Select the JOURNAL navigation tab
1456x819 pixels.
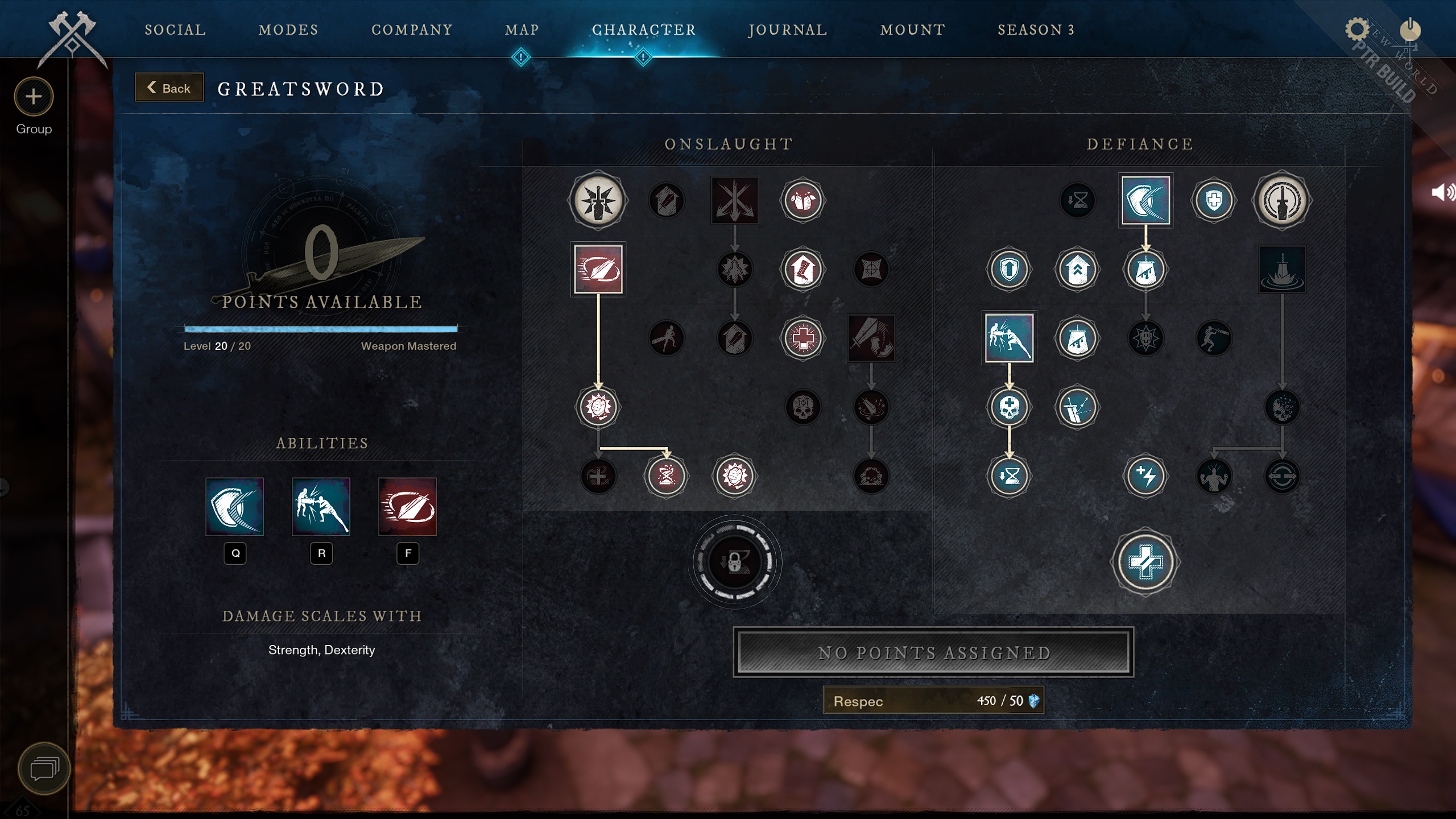pyautogui.click(x=788, y=29)
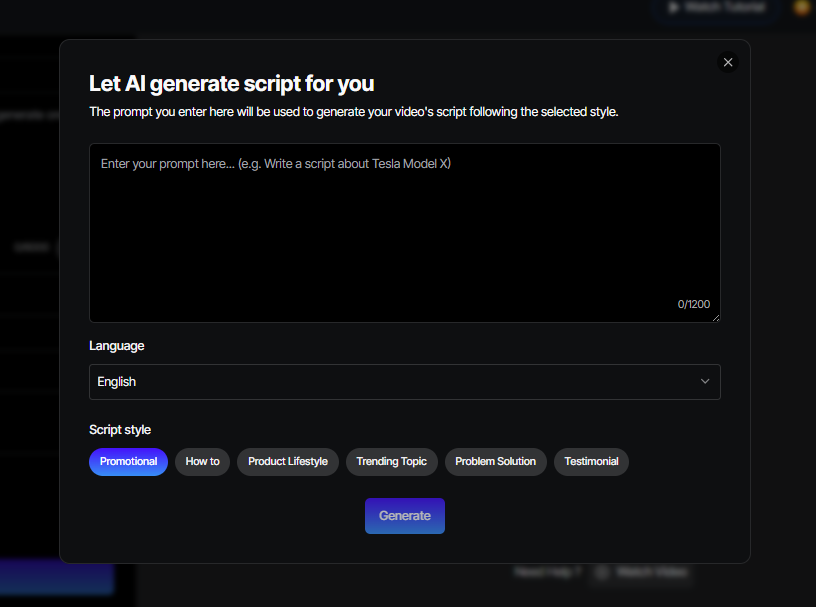Pick the Product Lifestyle script style
The height and width of the screenshot is (607, 816).
click(x=288, y=462)
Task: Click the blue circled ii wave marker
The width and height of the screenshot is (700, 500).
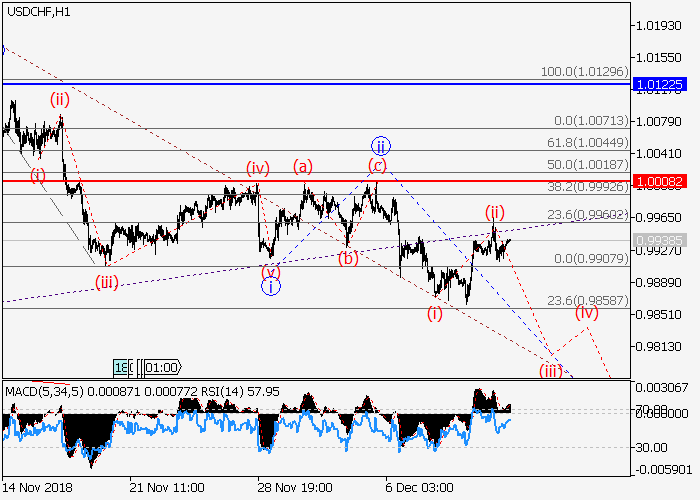Action: pos(380,145)
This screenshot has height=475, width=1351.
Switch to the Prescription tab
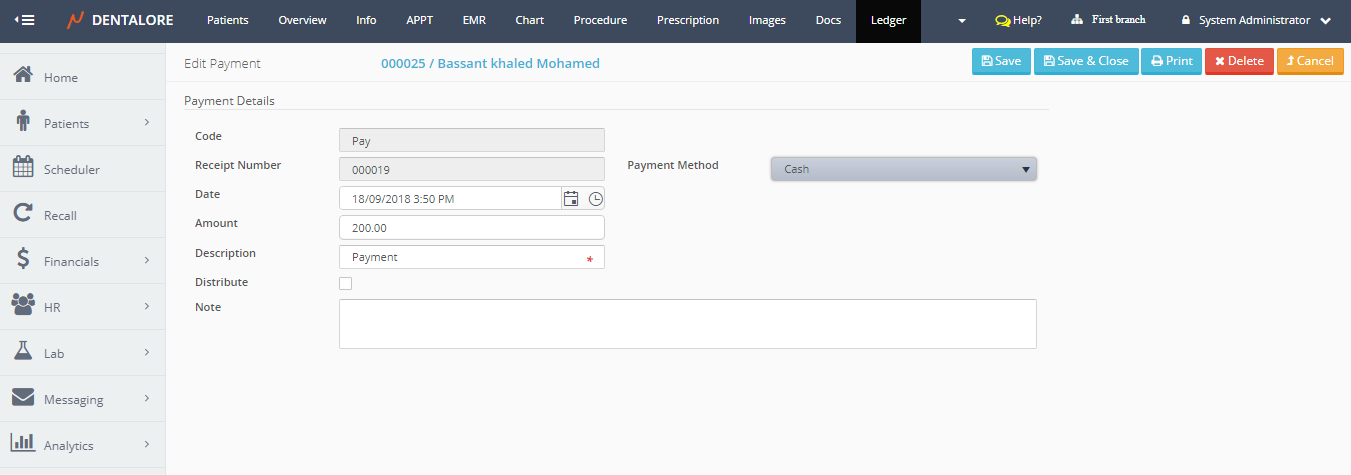(x=687, y=20)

====================

**Activity:** Repeat the whole listing above word for word. Leave out the pictures.

**Completed exercise:**
Select the JOURNAL navigation tab
1456x819 pixels.
pyautogui.click(x=788, y=29)
Pick the Product Lifestyle script style
The height and width of the screenshot is (607, 816).
click(x=288, y=462)
Task: Click the blue circled ii wave marker
The width and height of the screenshot is (700, 500).
Action: pos(380,145)
This screenshot has height=475, width=1351.
Switch to the Prescription tab
(x=687, y=20)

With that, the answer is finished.